## ENTRIES SUPPLIED

- Opening Delimiter -

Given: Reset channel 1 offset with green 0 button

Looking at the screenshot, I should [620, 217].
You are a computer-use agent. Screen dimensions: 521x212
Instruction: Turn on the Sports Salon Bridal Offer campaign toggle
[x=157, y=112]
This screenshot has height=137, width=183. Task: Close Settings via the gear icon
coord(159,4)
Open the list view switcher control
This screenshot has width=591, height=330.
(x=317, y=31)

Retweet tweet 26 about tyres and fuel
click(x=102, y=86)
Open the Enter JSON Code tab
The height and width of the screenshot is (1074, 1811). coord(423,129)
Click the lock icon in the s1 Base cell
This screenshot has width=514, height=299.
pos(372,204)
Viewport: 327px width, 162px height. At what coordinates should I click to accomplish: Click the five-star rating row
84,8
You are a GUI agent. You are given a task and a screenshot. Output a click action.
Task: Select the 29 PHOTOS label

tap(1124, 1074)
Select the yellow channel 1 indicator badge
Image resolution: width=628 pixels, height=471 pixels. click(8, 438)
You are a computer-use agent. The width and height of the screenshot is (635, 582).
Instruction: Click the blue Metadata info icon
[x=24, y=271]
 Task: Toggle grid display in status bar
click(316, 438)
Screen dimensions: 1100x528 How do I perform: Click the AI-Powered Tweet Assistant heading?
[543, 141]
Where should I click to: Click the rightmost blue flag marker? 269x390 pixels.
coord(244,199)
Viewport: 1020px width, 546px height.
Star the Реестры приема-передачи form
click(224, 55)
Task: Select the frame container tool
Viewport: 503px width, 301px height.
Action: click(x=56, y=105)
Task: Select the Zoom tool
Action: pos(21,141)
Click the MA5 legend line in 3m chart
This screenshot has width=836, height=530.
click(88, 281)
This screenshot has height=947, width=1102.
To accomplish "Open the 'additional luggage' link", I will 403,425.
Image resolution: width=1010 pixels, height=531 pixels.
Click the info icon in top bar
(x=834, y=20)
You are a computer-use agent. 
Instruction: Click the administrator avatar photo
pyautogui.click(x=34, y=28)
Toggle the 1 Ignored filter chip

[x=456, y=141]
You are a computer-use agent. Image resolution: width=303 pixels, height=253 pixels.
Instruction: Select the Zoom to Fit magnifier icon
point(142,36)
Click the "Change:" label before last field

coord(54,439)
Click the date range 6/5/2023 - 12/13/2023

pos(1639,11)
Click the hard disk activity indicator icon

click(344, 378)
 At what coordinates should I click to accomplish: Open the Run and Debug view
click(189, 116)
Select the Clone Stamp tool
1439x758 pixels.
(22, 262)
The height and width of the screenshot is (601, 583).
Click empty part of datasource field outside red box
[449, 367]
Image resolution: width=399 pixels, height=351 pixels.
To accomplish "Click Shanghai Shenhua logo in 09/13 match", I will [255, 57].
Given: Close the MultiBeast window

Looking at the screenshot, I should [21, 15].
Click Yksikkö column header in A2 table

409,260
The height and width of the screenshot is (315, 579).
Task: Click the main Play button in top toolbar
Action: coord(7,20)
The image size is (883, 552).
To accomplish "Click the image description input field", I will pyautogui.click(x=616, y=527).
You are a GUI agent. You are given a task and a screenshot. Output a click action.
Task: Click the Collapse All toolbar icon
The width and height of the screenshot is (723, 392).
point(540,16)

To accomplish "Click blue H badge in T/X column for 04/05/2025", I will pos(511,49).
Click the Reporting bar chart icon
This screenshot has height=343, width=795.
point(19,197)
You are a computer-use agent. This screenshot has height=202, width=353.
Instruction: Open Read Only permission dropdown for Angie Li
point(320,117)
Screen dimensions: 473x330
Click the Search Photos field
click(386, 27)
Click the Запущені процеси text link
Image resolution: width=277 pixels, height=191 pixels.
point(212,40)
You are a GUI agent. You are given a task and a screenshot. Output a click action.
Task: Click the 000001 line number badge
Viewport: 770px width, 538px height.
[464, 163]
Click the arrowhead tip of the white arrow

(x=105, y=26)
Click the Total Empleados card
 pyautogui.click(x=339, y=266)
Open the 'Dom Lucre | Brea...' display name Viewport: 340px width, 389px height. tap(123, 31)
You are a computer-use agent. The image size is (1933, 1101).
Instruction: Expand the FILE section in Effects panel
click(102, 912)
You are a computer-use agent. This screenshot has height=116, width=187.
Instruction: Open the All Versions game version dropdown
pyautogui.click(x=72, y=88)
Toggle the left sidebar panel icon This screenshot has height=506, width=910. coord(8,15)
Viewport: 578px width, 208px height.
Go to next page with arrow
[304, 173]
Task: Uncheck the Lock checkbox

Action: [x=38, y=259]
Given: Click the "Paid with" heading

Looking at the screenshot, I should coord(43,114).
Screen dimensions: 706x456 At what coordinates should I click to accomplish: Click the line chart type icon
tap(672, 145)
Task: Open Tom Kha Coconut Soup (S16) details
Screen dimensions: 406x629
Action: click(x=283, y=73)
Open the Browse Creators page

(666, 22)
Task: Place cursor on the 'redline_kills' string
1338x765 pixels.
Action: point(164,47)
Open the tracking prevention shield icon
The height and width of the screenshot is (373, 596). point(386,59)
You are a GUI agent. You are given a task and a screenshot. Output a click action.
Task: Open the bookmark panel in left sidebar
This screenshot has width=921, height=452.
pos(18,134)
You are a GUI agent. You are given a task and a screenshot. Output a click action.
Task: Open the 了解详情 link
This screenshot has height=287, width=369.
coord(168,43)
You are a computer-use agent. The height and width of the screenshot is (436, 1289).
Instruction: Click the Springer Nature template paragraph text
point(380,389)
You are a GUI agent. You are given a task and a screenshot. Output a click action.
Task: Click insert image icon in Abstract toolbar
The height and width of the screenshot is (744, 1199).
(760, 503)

- Closing Delimiter -

Select and copy each line from the data that includes the word "computer".

## OUTPUT BELOW
You are a computer-use agent. Screen dimensions: 521x212
You are a computer-use agent. The width and height of the screenshot is (635, 582).
You are a computer-use agent. 
You are a computer-use agent. Image resolution: width=303 pixels, height=253 pixels.
You are a computer-use agent. This screenshot has height=202, width=353.
You are a computer-use agent. The image size is (1933, 1101).
You are a computer-use agent. This screenshot has height=116, width=187.
You are a computer-use agent. The height and width of the screenshot is (436, 1289).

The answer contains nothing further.